Records excerpted from a collection
- Opening Delimiter -

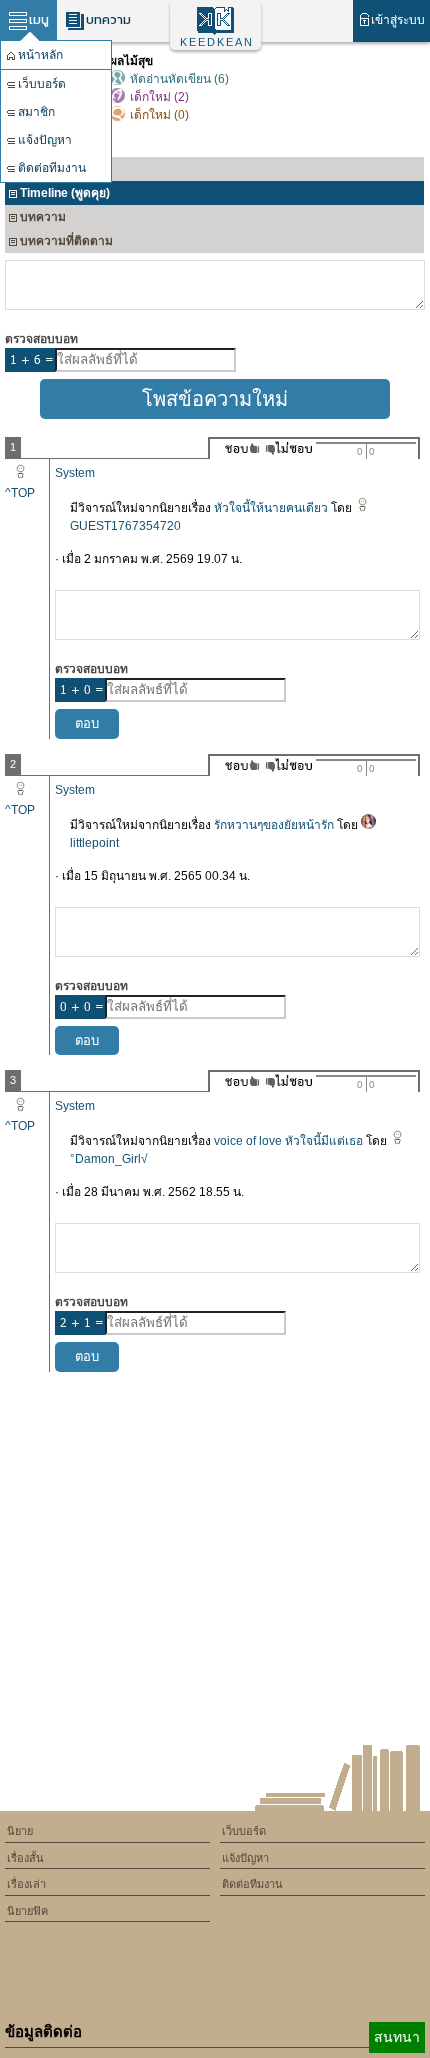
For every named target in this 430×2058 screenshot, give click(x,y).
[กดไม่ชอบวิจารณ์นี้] (288, 448)
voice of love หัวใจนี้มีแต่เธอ (288, 1141)
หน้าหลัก (40, 55)
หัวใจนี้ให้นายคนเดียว (271, 508)
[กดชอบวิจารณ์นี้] (236, 448)
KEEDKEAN (217, 42)
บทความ (108, 19)
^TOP (20, 493)
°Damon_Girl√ (109, 1159)
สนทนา (397, 2037)
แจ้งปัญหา (45, 140)
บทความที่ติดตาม (66, 241)
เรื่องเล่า (26, 1884)
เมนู (39, 19)
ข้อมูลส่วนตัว (53, 169)
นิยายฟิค (27, 1911)
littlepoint (94, 843)
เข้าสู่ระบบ (398, 20)
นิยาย (20, 1831)
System (75, 473)
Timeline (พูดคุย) (65, 193)
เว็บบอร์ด (42, 84)
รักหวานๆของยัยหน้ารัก (274, 825)
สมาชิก (36, 112)
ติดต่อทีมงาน (52, 168)
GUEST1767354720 (125, 526)
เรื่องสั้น (25, 1858)
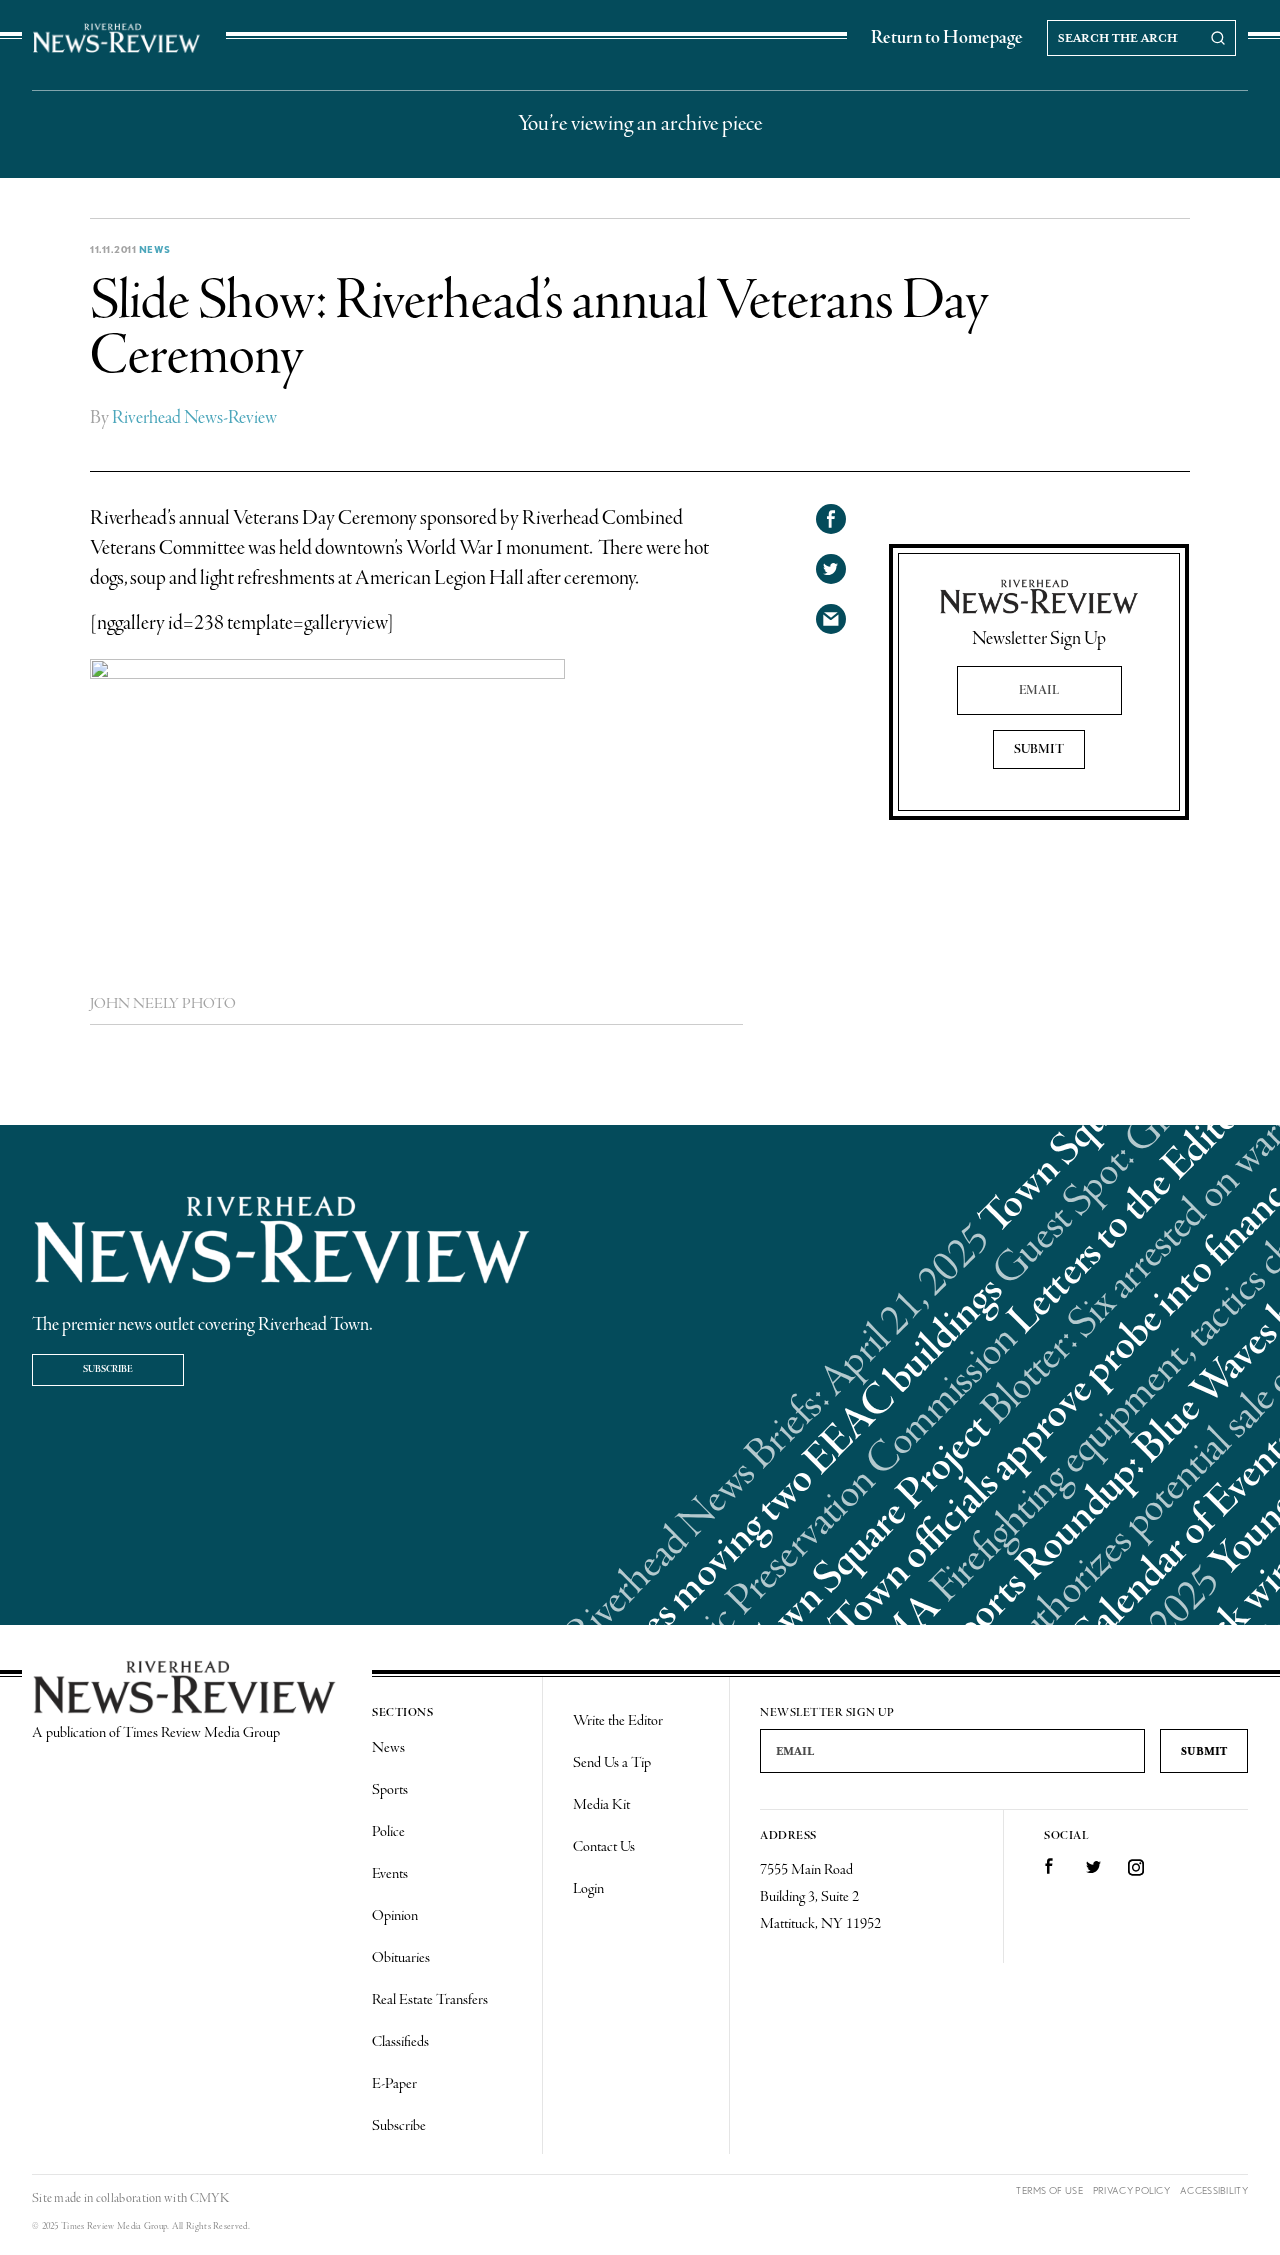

- Closing Delimiter -

- [ABOUT THIS EXERCISE]
Lines above that include the string "วใจน" need to be copied.

- [TASK OUTPUT]
voice of love หัวใจนี้มีแต่เธอ (288, 1141)
หัวใจนี้ให้นายคนเดียว (271, 508)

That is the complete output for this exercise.